These measures range across the spectrum.
Some, such as questions in Alaska and Massachusetts, seek to tamp down negative politics by putting in a “ranked choice” system in which voters list their candidate preferences in order rather than choosing one. It is an increasingly popular idea that advocates say would force people running for office to focus more on building coalitions and less on destroying each other.
Other initiatives, such as those in Missouri and Virginia, ask whether their citizens want to join more than a dozen states that have established redistricting commissions to cut down on gerrymandering.
Amid the resurgence of the Black Lives Matter movement, which has brought a larger reconsideration of racial barriers, California is considering Proposition 16. The measure would bring back affirmative action, a reversal of what the state did in 1996, when 54.6 percent voted to amend the state constitution to prohibit government institutions from considering race, sex or ethnicity in public employment, public contracting or public education. Proposition 16’s prospects are unclear; if it fails, the affirmative action ban would stay in place.
Also on the ballot across the country are at least 20 statewide and local initiatives that would deal with criminal justice — from measures in Columbus, Ohio, and Portland, Maine, that would establish civilian review boards to investigate claims of police misconduct, to a proposed constitutional amendment in Michigan that would require a search warrant for law enforcement to gain access to anyone’s electronic communications.
Here’s why you should pay attention to these sorts of questions, even when they are being decided upon thousands of miles away from where you live: “Initiatives are much better at predicting the future than individual races,” says Grover Norquist, the veteran conservative activist who heads the anti-tax group Americans for Tax Reform.
Among the ones that Norquist has his eye on this year is California’s Proposition 15, which would partially repeal a radical 1978 initiative known as Proposition 13 that put a lid on property taxes in a state of soaring real estate prices, squeezing local government of revenue. This year’s measure would leave the cap on homeowners’ property taxes, fixed to what they paid for their houses, but would tie what commercial ventures pay to the actual market value of their properties. By one estimate, it could raise taxes by as much as $11.5 billion a year, starting in 2025.
Polling suggests the outcome for Proposition 15 is hard to predict, in part because California voters are more consumed by the national presidential race and the covid-19 pandemic and have not yet given the initiative much attention.
State and local experiments that succeed tend to catch on elsewhere. And sometimes, the reverse is true. After a string of ballot initiatives in 2004 and 2008 banned same-sex marriage, the backlash changed the social climate around the issue. Prominent politicians such as then-President Barack Obama and former secretary of state Hillary Clinton — following the lead of then-Vice President Joe Biden — reversed their previous stances against legalizing gay marriage.
In fact, what gave the LGBTQ community the nationwide right to marry was a series of court decisions that deemed the state laws, including the ban put into place by California’s 2008 Proposition 8, which was passed by a margin of more than 4 percentage points, to be unconstitutional. In its landmark 2015 ruling, the U.S. Supreme Court decreed that gay couples should be allowed to marry, no matter where they lived in the United States.

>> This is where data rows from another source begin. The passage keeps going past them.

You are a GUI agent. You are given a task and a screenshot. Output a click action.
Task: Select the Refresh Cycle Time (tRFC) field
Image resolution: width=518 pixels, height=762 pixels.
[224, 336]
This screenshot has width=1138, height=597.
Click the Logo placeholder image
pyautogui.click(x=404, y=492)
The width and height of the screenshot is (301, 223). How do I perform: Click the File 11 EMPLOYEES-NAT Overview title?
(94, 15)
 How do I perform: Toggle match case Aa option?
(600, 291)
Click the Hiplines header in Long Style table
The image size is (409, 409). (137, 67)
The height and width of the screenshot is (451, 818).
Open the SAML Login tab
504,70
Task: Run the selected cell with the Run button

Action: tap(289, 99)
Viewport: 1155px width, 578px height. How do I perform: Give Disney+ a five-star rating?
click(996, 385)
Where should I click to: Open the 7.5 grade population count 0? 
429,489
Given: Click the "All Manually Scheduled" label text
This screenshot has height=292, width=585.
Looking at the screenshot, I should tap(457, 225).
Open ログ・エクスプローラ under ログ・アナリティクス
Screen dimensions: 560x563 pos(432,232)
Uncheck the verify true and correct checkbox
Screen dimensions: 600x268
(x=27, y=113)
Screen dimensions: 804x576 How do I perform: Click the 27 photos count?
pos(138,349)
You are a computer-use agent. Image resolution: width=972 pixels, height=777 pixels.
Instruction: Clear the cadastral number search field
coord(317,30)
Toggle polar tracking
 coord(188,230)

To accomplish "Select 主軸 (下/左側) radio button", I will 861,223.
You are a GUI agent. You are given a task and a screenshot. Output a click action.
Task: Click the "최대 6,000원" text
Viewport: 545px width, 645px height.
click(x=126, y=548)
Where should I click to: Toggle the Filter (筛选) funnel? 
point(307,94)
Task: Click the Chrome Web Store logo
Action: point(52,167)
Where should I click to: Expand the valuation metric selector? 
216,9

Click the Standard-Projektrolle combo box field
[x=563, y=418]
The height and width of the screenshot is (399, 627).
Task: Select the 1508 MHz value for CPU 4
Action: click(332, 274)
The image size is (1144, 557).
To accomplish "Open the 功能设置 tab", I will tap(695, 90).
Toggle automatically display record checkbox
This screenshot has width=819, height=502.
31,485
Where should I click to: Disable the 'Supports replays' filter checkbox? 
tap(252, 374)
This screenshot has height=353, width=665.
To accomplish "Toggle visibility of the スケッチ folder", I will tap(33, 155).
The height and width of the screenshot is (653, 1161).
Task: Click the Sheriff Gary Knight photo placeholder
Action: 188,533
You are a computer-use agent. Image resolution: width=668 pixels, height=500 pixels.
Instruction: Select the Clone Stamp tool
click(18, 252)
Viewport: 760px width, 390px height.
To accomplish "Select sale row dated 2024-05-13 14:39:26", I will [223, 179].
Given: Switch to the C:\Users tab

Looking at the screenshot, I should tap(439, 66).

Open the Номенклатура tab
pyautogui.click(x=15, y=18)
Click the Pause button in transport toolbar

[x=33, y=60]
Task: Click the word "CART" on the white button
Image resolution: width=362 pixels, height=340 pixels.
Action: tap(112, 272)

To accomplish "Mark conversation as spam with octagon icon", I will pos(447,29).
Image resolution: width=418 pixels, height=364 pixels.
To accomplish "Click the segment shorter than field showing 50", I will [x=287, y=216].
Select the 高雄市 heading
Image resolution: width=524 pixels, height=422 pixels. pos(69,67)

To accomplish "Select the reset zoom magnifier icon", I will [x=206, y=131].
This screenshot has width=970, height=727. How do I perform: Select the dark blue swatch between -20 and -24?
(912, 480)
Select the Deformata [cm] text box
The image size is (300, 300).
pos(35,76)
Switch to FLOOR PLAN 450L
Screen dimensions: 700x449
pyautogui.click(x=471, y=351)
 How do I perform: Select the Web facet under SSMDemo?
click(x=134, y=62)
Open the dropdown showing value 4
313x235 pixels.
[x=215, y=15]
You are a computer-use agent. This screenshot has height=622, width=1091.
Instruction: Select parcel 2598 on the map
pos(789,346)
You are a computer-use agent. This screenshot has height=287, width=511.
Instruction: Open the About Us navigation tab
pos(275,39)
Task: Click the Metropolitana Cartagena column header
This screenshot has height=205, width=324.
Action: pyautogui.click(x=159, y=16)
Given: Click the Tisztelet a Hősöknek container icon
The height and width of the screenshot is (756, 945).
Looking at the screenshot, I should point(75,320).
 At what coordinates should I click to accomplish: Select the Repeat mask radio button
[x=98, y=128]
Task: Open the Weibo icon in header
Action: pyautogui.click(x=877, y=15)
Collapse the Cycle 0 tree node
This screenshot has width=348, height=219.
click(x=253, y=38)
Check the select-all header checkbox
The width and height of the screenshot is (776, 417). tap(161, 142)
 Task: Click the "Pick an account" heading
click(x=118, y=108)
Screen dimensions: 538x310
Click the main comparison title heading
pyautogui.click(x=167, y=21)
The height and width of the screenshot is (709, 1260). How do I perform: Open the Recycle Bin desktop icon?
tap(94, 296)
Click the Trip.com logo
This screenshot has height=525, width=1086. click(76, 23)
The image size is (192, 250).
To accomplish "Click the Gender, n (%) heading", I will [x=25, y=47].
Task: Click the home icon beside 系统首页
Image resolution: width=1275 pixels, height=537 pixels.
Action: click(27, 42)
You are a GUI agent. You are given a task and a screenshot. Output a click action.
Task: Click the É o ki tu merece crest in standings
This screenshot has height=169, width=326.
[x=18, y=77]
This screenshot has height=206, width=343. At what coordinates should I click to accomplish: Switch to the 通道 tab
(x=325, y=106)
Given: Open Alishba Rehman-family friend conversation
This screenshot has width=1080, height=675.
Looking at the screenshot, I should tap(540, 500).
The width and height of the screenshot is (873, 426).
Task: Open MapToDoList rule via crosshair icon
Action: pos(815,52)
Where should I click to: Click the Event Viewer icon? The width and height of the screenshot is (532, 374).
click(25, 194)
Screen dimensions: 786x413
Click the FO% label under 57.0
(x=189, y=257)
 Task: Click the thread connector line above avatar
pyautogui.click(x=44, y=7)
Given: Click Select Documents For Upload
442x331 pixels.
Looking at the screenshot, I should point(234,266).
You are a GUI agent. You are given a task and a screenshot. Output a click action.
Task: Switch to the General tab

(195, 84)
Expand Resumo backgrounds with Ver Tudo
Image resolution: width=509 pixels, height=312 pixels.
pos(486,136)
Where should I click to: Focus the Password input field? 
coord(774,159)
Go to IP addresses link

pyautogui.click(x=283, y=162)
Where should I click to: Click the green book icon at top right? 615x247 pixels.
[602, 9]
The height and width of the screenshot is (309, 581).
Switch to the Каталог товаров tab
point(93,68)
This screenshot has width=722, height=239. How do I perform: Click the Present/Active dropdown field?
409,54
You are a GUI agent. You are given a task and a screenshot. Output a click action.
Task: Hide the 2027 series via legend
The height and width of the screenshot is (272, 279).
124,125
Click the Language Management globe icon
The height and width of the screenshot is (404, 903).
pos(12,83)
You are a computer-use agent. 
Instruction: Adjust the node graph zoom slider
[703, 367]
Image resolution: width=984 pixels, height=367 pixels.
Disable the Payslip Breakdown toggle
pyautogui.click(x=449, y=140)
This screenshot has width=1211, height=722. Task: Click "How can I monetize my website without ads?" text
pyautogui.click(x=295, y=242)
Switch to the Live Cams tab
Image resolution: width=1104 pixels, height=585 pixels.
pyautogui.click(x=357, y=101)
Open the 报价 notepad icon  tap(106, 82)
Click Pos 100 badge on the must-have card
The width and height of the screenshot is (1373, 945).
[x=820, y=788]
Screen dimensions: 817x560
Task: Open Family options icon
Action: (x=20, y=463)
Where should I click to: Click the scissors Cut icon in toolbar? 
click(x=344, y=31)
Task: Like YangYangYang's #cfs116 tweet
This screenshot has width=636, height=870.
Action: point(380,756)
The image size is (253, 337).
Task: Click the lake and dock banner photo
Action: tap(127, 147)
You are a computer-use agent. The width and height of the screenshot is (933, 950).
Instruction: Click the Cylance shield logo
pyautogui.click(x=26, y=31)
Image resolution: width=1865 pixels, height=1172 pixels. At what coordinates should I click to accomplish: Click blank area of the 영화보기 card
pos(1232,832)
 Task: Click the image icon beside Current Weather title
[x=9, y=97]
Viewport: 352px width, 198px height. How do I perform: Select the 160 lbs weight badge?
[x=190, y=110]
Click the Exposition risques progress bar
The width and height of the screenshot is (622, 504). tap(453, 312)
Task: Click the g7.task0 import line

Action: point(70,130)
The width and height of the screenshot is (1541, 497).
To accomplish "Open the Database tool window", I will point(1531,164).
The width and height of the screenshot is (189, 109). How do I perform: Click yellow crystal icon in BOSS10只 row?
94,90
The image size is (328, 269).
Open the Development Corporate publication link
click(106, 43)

This is an election unlike any we have ever seen, and as high as the stakes are in the candidate contests, it’s worth remembering that other things will also be decided in just under two weeks, or whenever the results finally come in.
In the dry language lower down on ballots across the country — which many voters may decide to skip entirely — are issues that could shape their lives, and perhaps all of ours, for many years to come.